#### Provided records ####

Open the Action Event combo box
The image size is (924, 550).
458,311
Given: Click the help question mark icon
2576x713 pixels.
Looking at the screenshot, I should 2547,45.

####

* [Your objective]
Copy the records above word for word, keeping every line as it appears.

* [Answer to the task]
Open the Action Event combo box
The image size is (924, 550).
458,311
Given: Click the help question mark icon
2576x713 pixels.
Looking at the screenshot, I should 2547,45.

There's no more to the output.